__WHAT THIS TASK INVOLVES__
What lines in the records below hold the string "computer"? Please show them.

(Records contained in a dataset)
___

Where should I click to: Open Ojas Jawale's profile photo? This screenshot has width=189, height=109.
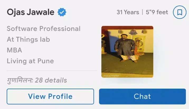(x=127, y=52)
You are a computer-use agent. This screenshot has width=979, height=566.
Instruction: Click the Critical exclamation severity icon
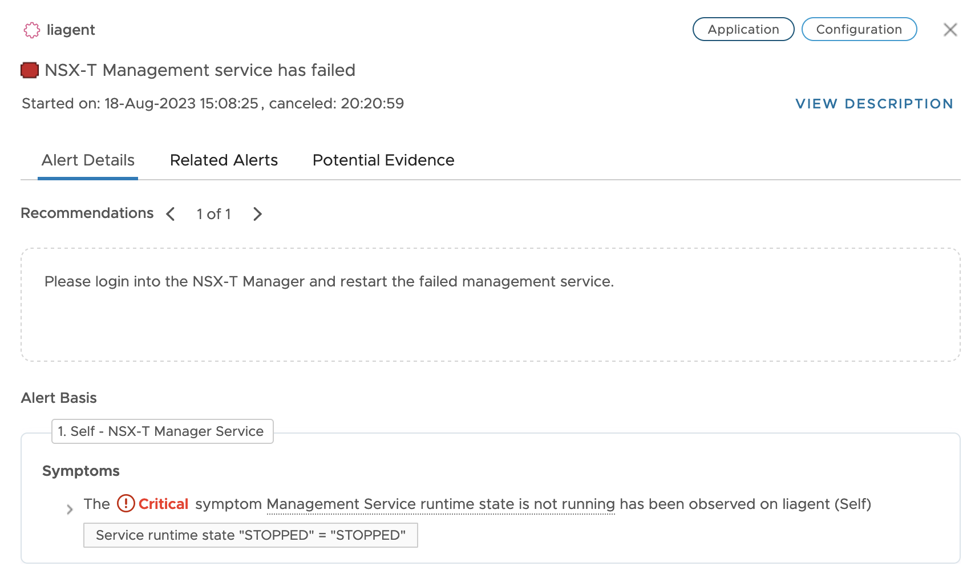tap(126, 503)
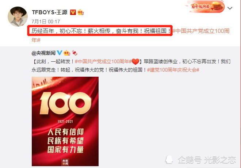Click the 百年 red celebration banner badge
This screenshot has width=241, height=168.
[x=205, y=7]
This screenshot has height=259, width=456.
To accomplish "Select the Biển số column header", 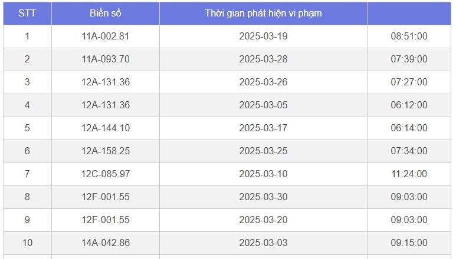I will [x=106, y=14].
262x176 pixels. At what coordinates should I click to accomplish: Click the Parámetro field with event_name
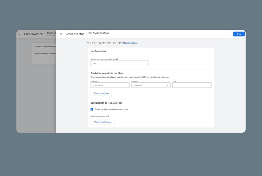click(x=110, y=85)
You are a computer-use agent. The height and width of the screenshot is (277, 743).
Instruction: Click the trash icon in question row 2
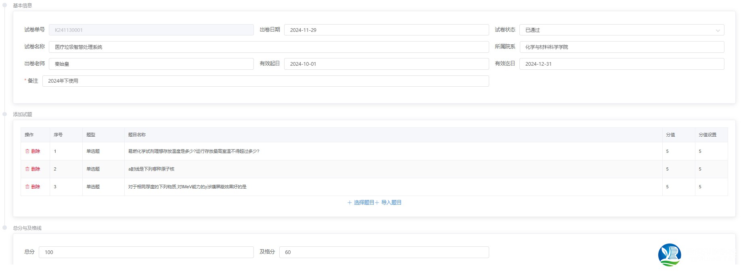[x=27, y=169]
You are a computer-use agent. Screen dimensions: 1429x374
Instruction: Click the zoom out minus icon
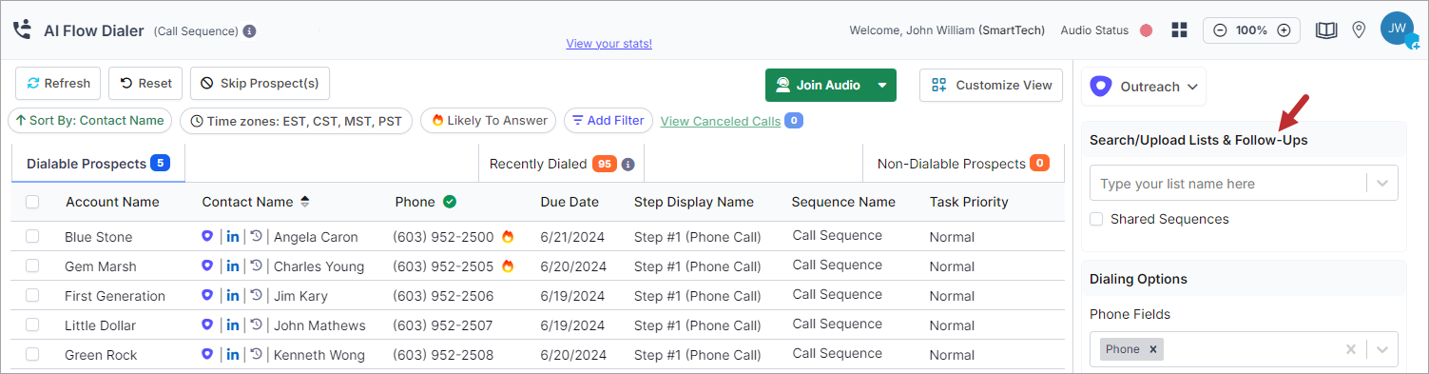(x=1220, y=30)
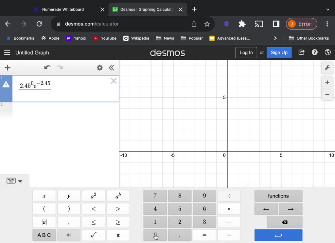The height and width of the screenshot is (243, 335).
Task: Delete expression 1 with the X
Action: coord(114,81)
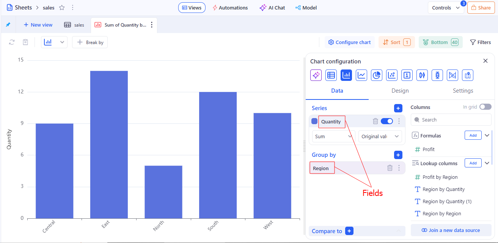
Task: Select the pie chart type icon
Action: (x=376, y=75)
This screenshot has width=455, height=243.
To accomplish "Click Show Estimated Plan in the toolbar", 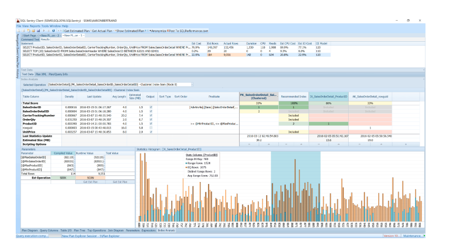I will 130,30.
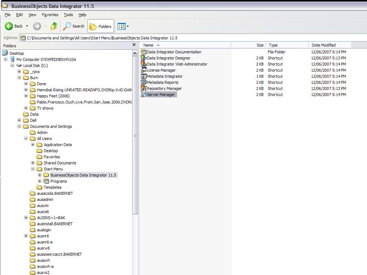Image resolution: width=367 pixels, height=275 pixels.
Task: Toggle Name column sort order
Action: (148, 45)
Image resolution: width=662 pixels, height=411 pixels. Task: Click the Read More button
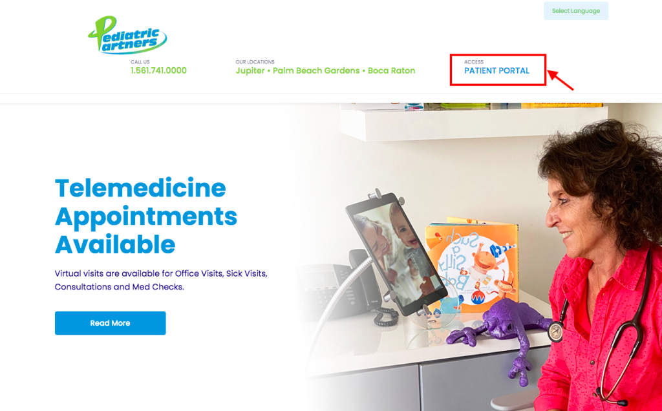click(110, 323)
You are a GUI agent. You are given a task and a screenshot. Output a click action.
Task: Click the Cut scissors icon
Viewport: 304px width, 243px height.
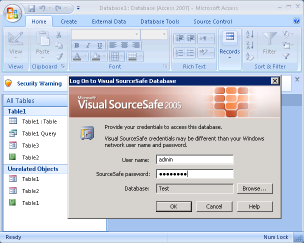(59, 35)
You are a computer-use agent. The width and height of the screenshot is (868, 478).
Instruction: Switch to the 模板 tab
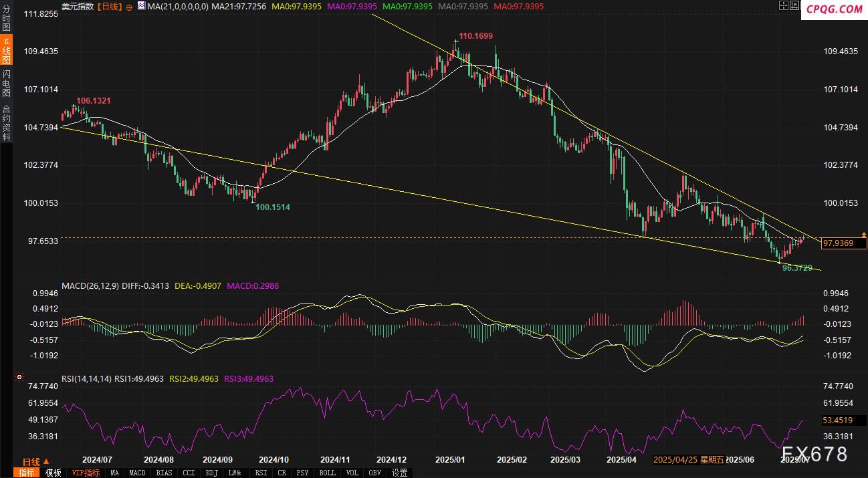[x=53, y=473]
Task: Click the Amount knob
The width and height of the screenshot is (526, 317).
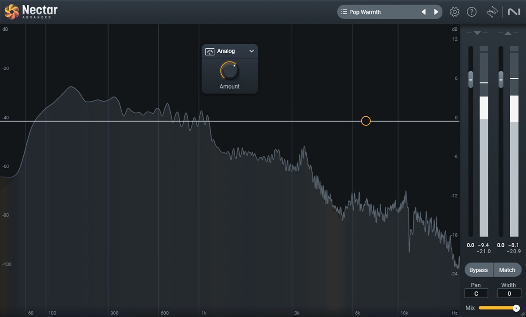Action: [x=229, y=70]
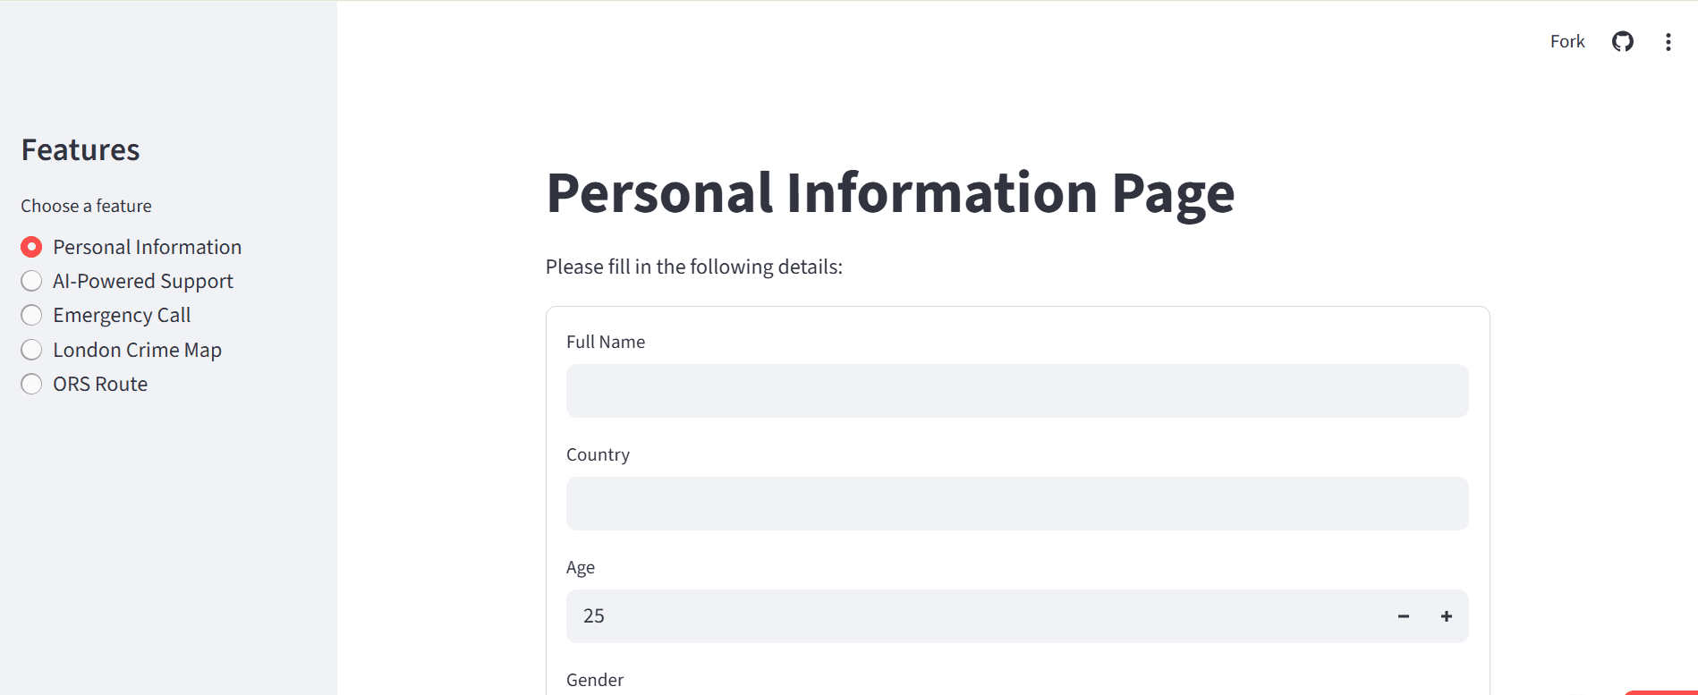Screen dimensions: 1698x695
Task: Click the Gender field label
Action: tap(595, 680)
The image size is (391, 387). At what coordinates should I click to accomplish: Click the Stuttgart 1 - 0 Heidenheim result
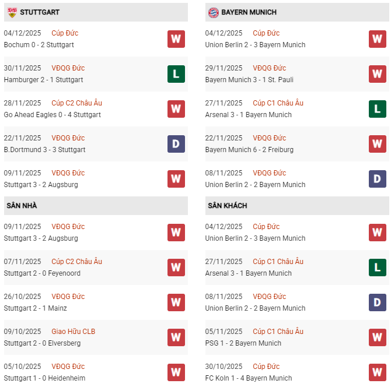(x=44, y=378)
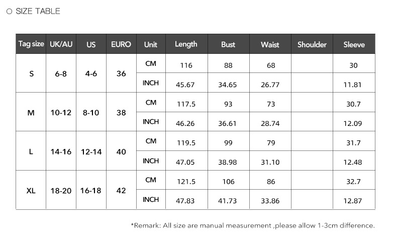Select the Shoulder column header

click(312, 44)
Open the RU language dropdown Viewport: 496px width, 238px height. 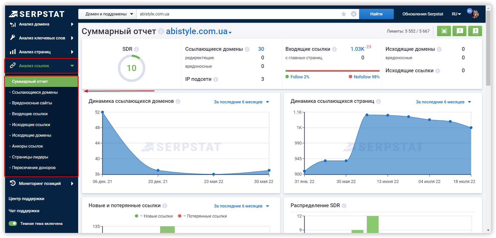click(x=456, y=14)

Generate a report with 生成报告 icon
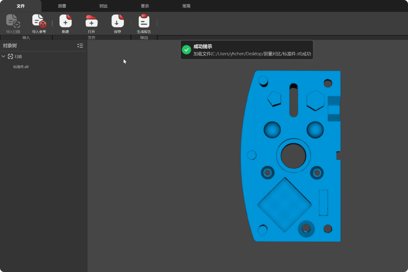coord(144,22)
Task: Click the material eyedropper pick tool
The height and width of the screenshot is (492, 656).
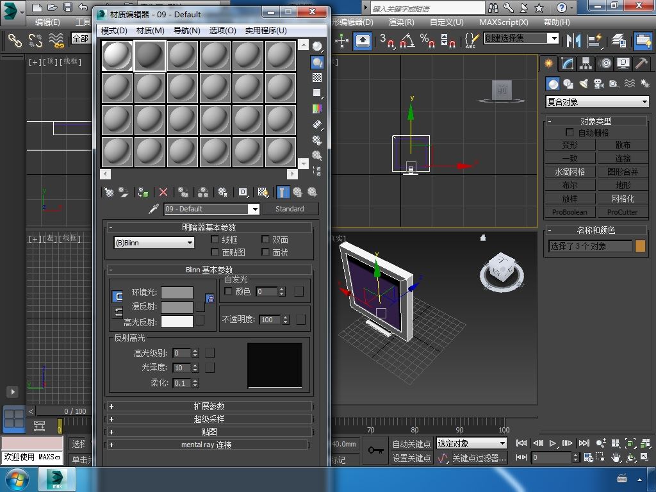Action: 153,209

___

__SOLUTION FOR THIS PROBLEM__
You are a computer-use agent. This screenshot has width=979, height=566.
You are a computer-use agent. The height and width of the screenshot is (277, 743).
You are a computer-use agent. Screen dimensions: 1429x374
You are a computer-use agent. The width and height of the screenshot is (868, 478).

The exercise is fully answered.